[Opening ENTRIES PROVIDED section]

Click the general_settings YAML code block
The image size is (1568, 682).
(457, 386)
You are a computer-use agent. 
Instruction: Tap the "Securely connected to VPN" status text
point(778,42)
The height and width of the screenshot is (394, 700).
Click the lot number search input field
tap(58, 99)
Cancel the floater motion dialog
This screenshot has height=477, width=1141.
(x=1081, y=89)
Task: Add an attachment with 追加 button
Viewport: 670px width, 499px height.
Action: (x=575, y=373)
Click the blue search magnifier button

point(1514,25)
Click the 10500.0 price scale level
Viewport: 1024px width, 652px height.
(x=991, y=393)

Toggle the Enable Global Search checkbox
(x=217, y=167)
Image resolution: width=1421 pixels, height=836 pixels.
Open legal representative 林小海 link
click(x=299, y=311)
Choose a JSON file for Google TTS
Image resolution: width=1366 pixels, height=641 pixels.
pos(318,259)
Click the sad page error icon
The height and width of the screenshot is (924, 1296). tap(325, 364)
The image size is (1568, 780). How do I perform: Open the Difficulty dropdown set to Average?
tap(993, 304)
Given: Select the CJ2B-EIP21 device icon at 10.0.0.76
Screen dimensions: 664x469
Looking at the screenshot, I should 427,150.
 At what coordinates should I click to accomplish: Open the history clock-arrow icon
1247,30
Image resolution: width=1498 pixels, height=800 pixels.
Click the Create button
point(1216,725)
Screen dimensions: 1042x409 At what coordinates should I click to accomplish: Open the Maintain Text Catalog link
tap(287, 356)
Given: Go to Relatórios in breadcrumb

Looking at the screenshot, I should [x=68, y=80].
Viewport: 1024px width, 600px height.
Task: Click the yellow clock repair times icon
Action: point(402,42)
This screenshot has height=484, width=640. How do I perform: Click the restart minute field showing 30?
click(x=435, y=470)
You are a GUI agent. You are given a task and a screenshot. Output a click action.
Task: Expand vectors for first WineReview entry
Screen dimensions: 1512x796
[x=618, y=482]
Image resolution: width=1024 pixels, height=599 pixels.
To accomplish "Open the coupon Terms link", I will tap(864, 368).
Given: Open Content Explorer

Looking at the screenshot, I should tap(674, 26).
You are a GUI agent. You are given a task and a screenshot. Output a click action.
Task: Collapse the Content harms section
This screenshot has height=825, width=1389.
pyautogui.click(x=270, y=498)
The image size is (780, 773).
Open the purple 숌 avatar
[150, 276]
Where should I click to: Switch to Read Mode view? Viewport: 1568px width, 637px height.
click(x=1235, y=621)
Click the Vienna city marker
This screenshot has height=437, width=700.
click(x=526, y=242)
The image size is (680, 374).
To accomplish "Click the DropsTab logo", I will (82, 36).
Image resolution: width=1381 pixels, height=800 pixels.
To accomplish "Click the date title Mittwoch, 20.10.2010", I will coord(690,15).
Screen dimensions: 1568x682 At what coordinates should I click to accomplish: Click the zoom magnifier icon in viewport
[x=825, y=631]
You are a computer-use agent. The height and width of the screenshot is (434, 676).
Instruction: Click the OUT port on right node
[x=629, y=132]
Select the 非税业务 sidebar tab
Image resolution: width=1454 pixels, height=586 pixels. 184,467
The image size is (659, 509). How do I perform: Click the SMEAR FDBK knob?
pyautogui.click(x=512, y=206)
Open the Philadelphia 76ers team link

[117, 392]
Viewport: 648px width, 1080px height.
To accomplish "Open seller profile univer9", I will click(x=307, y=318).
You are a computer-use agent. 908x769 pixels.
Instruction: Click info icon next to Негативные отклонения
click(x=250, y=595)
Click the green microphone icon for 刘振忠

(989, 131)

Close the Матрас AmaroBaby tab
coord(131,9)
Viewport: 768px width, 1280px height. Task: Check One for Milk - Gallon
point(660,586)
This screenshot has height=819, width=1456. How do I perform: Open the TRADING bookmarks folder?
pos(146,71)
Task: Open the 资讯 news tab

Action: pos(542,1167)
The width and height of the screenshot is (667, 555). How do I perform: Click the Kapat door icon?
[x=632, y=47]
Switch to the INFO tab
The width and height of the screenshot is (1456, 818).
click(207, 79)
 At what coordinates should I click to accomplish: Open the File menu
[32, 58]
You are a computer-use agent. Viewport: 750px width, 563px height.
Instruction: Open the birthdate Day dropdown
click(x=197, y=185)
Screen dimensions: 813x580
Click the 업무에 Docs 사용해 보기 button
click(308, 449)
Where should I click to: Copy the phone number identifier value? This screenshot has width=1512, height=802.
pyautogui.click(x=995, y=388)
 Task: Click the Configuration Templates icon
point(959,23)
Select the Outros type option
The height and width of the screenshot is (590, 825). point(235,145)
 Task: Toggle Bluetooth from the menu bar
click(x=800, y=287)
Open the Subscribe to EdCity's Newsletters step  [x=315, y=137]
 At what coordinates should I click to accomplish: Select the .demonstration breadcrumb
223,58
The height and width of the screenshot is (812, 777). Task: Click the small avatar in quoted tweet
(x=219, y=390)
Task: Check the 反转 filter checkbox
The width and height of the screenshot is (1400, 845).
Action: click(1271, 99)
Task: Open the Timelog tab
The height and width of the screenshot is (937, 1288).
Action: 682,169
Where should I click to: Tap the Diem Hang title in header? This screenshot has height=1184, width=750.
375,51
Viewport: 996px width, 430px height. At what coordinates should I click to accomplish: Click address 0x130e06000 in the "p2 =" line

[Closing ENTRIES PROVIDED section]

TASK GOAL -
The required answer is the complete data, repeated exactly.

RESULT FOR THIS TASK -
Click the general_settings YAML code block
The image size is (1568, 682).
(457, 386)
You are a computer-use agent. 
Instruction: Tap the "Securely connected to VPN" status text
point(778,42)
The height and width of the screenshot is (394, 700).
Click the lot number search input field
tap(58, 99)
Cancel the floater motion dialog
This screenshot has height=477, width=1141.
(x=1081, y=89)
Task: Add an attachment with 追加 button
Viewport: 670px width, 499px height.
Action: (x=575, y=373)
Click the blue search magnifier button

point(1514,25)
Click the 10500.0 price scale level
Viewport: 1024px width, 652px height.
(x=991, y=393)

Toggle the Enable Global Search checkbox
(x=217, y=167)
Image resolution: width=1421 pixels, height=836 pixels.
Open legal representative 林小海 link
click(x=299, y=311)
Choose a JSON file for Google TTS
Image resolution: width=1366 pixels, height=641 pixels.
pos(318,259)
Click the sad page error icon
The height and width of the screenshot is (924, 1296). tap(325, 364)
The image size is (1568, 780). How do I perform: Open the Difficulty dropdown set to Average?
tap(993, 304)
Given: Select the CJ2B-EIP21 device icon at 10.0.0.76
Screen dimensions: 664x469
Looking at the screenshot, I should 427,150.
 At what coordinates should I click to accomplish: Open the history clock-arrow icon
1247,30
Image resolution: width=1498 pixels, height=800 pixels.
Click the Create button
point(1216,725)
Screen dimensions: 1042x409 At what coordinates should I click to accomplish: Open the Maintain Text Catalog link
tap(287, 356)
Given: Go to Relatórios in breadcrumb

Looking at the screenshot, I should [x=68, y=80].
Viewport: 1024px width, 600px height.
Task: Click the yellow clock repair times icon
Action: point(402,42)
This screenshot has height=484, width=640. How do I perform: Click the restart minute field showing 30?
click(x=435, y=470)
You are a GUI agent. You are given a task and a screenshot. Output a click action.
Task: Expand vectors for first WineReview entry
Screen dimensions: 1512x796
[x=618, y=482]
Image resolution: width=1024 pixels, height=599 pixels.
To accomplish "Open the coupon Terms link", I will tap(864, 368).
Given: Open Content Explorer

Looking at the screenshot, I should tap(674, 26).
You are a GUI agent. You are given a task and a screenshot. Output a click action.
Task: Collapse the Content harms section
This screenshot has height=825, width=1389.
pyautogui.click(x=270, y=498)
The image size is (780, 773).
Open the purple 숌 avatar
[150, 276]
Where should I click to: Switch to Read Mode view? Viewport: 1568px width, 637px height.
click(x=1235, y=621)
Click the Vienna city marker
This screenshot has height=437, width=700.
click(x=526, y=242)
The image size is (680, 374).
To accomplish "Click the DropsTab logo", I will (82, 36).
Image resolution: width=1381 pixels, height=800 pixels.
To accomplish "Click the date title Mittwoch, 20.10.2010", I will coord(690,15).
Screen dimensions: 1568x682 At what coordinates should I click to accomplish: Click the zoom magnifier icon in viewport
[x=825, y=631]
You are a computer-use agent. The height and width of the screenshot is (434, 676).
Instruction: Click the OUT port on right node
[x=629, y=132]
Select the 非税业务 sidebar tab
Image resolution: width=1454 pixels, height=586 pixels. 184,467
The image size is (659, 509). How do I perform: Click the SMEAR FDBK knob?
pyautogui.click(x=512, y=206)
Open the Philadelphia 76ers team link

[117, 392]
Viewport: 648px width, 1080px height.
To accomplish "Open seller profile univer9", I will click(x=307, y=318).
You are a computer-use agent. 908x769 pixels.
Instruction: Click info icon next to Негативные отклонения
click(x=250, y=595)
Click the green microphone icon for 刘振忠

(989, 131)

Close the Матрас AmaroBaby tab
coord(131,9)
Viewport: 768px width, 1280px height. Task: Check One for Milk - Gallon
point(660,586)
This screenshot has height=819, width=1456. How do I perform: Open the TRADING bookmarks folder?
pos(146,71)
Task: Open the 资讯 news tab

Action: pos(542,1167)
The width and height of the screenshot is (667, 555). How do I perform: Click the Kapat door icon?
[x=632, y=47]
Switch to the INFO tab
The width and height of the screenshot is (1456, 818).
click(207, 79)
 At what coordinates should I click to accomplish: Open the File menu
[32, 58]
You are a computer-use agent. Viewport: 750px width, 563px height.
Instruction: Open the birthdate Day dropdown
click(x=197, y=185)
Screen dimensions: 813x580
Click the 업무에 Docs 사용해 보기 button
click(308, 449)
Where should I click to: Copy the phone number identifier value? This screenshot has width=1512, height=802.
pyautogui.click(x=995, y=388)
 Task: Click the Configuration Templates icon
point(959,23)
Select the Outros type option
The height and width of the screenshot is (590, 825). point(235,145)
 Task: Toggle Bluetooth from the menu bar
click(x=800, y=287)
Open the Subscribe to EdCity's Newsletters step  [x=315, y=137]
 At what coordinates should I click to accomplish: Select the .demonstration breadcrumb
223,58
The height and width of the screenshot is (812, 777). Task: Click the small avatar in quoted tweet
(x=219, y=390)
Task: Check the 反转 filter checkbox
The width and height of the screenshot is (1400, 845).
Action: click(1271, 99)
Task: Open the Timelog tab
The height and width of the screenshot is (937, 1288).
Action: 682,169
Where should I click to: Tap the Diem Hang title in header? This screenshot has height=1184, width=750.
375,51
Viewport: 996px width, 430px height. At what coordinates should I click to accomplish: Click address 0x130e06000 in the "p2 =" line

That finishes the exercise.